# TEXT DER SEITE:

Der Islam gewinnt an politischem Einfluss
Eine der Grundlagen bei der Gründung der Republik war der Säkularismus oder Laizismus - ein Konzept, das auf dem französischen Modell der strikten Trennung von Religion und Staat basiert. Das Osmanische Kalifat wurde 1924 abgeschafft, weniger als ein Jahr nach Gründung der Republik. Diyanet, das Direktorat für Religiöse Angelegenheiten, wurde stattdessen gegründet, um dem Staat mehr Kontrolle über den Islam zu geben.
Türkei-Expertin Adar betont, dass es zwischen Religion und Politik seit Gründung der Republik "immer einen schmalen Grat gab". Doch die Jahre, seitdem Erdogans AKP regierte, brachten eine deutliche Veränderung. Man könne von einem "klaren Trend zur schrittweisen Ausbreitung des Islam in das öffentliche Leben hinein" sprechen, vor allem in den letzten zehn Jahren.
Diyanet sei unter der AKP-Regierung zu einem entscheidenden politischen Akteur geworden, erklärt Adar. "Diyanet hat mehr Macht als je zuvor, mit zunehmendem politischem Gewicht und ständig wachsenden Ressourcen. Vor allem nach dem gescheiterten Putschversuch von 2016 kommt der Institution eine Schlüsselrolle zu. Sie verbreitet das Narrativ, die herrschenden Eliten in der Türkei unter Erdogans Führung verkörperten den Willen des Volkes und verteidigten die wahren und nationalen Werte des Landes, ebenso wie seine territoriale Integrität."
Kann Erdogan die Wahlen verlieren?
Am 18. Juni 2023 wählen die Türken ihren nächsten Präsidenten. In einigen Umfragen sieht es so aus, als könnte der keineswegs unumstrittene Erdogan die Wahlen verlieren, wenn es der Opposition gelingt mit einem gemeinsamen Kandidaten anzutreten.
Doch das ist noch nicht abzusehen. Der sogenannte Sechser-Tisch, zu dem sich sechs Oppositionsparteien zusammengetan haben, gab noch keine Kandidaten bekannt. Sie wollen die Rückkehr zu einem parlamentarischen System und die Macht des Präsidenten einschränken. Diese war nach einer Änderung der Verfassung im Jahr 2018 bedeutend ausgeweitet worden.

# ZIEL DER AUFGABE:
Zu welchem Zweck wurde laut dem Text über Religion und Politik in der Türkei das Direktorat Diyanet gegründet? Antworten Sie in ein bis drei Sätzen. Die Datensätze werden hierfür nicht benötigt.

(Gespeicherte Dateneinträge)
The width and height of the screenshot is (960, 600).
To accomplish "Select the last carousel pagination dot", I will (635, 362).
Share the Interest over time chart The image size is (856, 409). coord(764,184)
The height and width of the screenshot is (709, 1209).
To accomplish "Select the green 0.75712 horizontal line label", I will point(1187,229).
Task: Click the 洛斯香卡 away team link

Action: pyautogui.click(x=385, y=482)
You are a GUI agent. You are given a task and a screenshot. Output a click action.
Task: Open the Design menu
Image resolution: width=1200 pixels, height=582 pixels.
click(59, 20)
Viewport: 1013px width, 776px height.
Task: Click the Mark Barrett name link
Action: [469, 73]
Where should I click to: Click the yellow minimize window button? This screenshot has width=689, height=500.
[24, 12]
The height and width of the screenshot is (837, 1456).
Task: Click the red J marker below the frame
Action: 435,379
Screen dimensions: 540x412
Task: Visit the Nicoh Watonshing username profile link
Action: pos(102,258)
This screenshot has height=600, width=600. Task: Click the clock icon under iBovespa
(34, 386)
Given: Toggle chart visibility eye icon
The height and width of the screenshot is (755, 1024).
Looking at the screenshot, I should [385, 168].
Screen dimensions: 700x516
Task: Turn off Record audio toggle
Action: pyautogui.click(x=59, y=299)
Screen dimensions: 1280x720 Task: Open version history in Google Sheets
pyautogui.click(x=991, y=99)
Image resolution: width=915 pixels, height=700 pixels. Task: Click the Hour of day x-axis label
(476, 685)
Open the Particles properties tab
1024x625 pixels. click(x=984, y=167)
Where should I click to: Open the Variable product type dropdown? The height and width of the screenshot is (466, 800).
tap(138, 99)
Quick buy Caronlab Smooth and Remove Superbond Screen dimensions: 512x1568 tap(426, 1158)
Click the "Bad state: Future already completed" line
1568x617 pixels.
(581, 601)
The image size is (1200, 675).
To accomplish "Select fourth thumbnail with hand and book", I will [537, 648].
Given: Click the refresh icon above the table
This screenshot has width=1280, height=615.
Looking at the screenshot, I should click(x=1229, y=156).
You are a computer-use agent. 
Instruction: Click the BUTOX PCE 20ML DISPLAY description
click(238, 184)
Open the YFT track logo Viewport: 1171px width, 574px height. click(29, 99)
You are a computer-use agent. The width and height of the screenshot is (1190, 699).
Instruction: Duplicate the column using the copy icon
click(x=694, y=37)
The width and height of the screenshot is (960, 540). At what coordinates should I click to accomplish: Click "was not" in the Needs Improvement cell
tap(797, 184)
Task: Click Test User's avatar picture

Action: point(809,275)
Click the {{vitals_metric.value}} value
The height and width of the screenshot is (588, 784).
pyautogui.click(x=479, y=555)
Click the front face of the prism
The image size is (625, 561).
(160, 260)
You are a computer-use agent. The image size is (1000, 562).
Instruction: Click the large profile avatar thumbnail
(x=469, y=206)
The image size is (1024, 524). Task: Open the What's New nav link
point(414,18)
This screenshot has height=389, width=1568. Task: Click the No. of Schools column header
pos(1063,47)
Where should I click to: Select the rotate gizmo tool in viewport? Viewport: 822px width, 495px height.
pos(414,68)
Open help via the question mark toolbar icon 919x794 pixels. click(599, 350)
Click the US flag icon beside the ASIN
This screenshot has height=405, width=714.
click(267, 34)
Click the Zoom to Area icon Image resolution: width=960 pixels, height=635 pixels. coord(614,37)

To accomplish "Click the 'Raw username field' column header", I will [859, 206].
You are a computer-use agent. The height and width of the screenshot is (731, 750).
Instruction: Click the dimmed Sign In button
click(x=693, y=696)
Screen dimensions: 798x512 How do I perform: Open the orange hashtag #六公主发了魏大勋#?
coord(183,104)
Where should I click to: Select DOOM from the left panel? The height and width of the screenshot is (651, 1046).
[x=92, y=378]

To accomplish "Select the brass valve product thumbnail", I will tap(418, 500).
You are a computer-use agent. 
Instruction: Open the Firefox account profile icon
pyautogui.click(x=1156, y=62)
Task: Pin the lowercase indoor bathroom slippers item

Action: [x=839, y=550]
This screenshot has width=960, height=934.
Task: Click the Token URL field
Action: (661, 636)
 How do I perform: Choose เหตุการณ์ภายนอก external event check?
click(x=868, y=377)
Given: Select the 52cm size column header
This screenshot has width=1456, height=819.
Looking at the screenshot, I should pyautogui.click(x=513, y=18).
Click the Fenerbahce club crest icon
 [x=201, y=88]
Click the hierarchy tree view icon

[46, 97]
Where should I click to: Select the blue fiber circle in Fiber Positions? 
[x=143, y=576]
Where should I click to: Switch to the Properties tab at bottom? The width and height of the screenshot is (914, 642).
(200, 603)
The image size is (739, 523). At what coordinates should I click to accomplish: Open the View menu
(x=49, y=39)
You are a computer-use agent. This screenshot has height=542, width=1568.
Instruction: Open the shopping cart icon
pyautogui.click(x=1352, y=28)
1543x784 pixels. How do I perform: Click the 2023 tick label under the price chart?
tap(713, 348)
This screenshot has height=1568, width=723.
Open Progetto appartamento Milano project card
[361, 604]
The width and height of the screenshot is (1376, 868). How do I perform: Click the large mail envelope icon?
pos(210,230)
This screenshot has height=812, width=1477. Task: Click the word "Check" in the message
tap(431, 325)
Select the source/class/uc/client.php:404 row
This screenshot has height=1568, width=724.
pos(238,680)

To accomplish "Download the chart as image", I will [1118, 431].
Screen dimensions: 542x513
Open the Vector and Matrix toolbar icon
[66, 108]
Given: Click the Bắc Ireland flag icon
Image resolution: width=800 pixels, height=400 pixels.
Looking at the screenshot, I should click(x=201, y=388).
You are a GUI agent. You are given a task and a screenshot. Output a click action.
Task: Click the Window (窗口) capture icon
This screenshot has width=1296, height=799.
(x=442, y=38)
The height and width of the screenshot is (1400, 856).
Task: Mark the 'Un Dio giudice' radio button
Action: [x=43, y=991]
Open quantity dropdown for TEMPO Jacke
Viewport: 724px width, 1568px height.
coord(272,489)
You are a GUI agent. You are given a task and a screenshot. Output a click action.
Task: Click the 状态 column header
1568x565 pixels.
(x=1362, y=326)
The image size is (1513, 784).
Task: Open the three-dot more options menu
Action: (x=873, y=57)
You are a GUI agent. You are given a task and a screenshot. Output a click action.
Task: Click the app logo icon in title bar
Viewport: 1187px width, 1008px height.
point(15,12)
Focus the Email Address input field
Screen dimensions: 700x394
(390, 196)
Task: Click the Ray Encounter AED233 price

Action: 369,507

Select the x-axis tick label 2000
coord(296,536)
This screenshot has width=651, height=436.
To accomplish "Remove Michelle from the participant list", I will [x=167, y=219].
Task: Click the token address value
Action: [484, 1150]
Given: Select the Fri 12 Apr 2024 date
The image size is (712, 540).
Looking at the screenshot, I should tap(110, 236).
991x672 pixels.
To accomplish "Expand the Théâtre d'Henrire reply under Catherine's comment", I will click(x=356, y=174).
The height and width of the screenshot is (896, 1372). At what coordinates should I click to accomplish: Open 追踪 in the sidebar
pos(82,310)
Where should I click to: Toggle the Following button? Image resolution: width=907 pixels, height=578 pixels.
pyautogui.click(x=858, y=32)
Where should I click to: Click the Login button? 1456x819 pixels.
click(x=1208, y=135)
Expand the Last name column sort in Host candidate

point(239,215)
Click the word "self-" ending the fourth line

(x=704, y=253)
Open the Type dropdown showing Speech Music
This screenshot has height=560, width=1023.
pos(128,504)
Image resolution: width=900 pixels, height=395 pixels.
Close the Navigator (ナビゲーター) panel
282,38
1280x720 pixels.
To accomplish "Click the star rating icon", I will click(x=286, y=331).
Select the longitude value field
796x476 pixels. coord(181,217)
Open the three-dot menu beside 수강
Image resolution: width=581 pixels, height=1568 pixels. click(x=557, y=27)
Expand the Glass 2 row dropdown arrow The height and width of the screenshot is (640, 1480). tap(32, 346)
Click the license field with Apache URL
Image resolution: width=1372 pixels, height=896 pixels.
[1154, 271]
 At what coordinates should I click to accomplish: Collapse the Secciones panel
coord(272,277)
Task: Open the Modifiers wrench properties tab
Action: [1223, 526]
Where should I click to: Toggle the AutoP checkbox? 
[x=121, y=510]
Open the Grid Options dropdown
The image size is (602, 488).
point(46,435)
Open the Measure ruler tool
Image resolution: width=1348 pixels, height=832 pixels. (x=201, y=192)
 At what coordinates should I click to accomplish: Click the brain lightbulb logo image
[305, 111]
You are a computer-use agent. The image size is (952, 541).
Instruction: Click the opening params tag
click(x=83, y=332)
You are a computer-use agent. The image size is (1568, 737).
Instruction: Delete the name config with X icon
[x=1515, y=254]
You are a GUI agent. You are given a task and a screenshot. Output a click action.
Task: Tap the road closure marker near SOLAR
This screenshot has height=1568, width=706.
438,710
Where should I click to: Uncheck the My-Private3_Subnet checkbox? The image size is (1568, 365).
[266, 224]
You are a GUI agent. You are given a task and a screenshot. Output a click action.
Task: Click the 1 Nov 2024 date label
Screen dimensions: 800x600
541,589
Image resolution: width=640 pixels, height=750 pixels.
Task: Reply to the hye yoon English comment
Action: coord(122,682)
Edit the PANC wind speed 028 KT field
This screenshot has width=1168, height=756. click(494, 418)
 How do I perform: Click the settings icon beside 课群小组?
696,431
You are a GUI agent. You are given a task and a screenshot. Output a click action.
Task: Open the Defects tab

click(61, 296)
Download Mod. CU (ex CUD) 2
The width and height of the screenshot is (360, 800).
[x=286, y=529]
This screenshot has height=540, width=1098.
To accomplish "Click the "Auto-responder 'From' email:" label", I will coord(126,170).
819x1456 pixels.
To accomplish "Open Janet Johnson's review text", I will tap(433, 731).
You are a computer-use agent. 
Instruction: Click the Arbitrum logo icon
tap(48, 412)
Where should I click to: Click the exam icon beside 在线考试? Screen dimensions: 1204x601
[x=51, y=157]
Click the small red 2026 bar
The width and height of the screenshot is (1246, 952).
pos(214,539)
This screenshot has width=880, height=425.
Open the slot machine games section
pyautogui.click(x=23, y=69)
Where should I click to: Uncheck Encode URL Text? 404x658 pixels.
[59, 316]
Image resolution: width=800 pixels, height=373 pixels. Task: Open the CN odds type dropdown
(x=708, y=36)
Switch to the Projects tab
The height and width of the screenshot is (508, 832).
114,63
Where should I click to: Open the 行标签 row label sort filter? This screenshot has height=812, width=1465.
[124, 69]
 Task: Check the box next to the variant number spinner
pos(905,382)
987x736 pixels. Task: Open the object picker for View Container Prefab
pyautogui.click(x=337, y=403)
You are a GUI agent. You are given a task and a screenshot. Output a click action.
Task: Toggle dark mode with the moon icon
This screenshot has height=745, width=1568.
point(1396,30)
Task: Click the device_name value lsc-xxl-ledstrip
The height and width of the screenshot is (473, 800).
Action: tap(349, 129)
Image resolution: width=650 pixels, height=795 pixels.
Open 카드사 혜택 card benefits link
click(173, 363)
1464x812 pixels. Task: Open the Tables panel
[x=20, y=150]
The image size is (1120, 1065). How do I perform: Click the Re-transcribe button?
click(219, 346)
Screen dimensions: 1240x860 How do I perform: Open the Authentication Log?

# LÖSUNG DER AUFGABE:
Diyanet, das Direktorat für Religiöse Angelegenheiten, wurde anstelle des 1924 abgeschafften Osmanischen Kalifats gegründet. Es sollte dem Staat mehr Kontrolle über den Islam geben.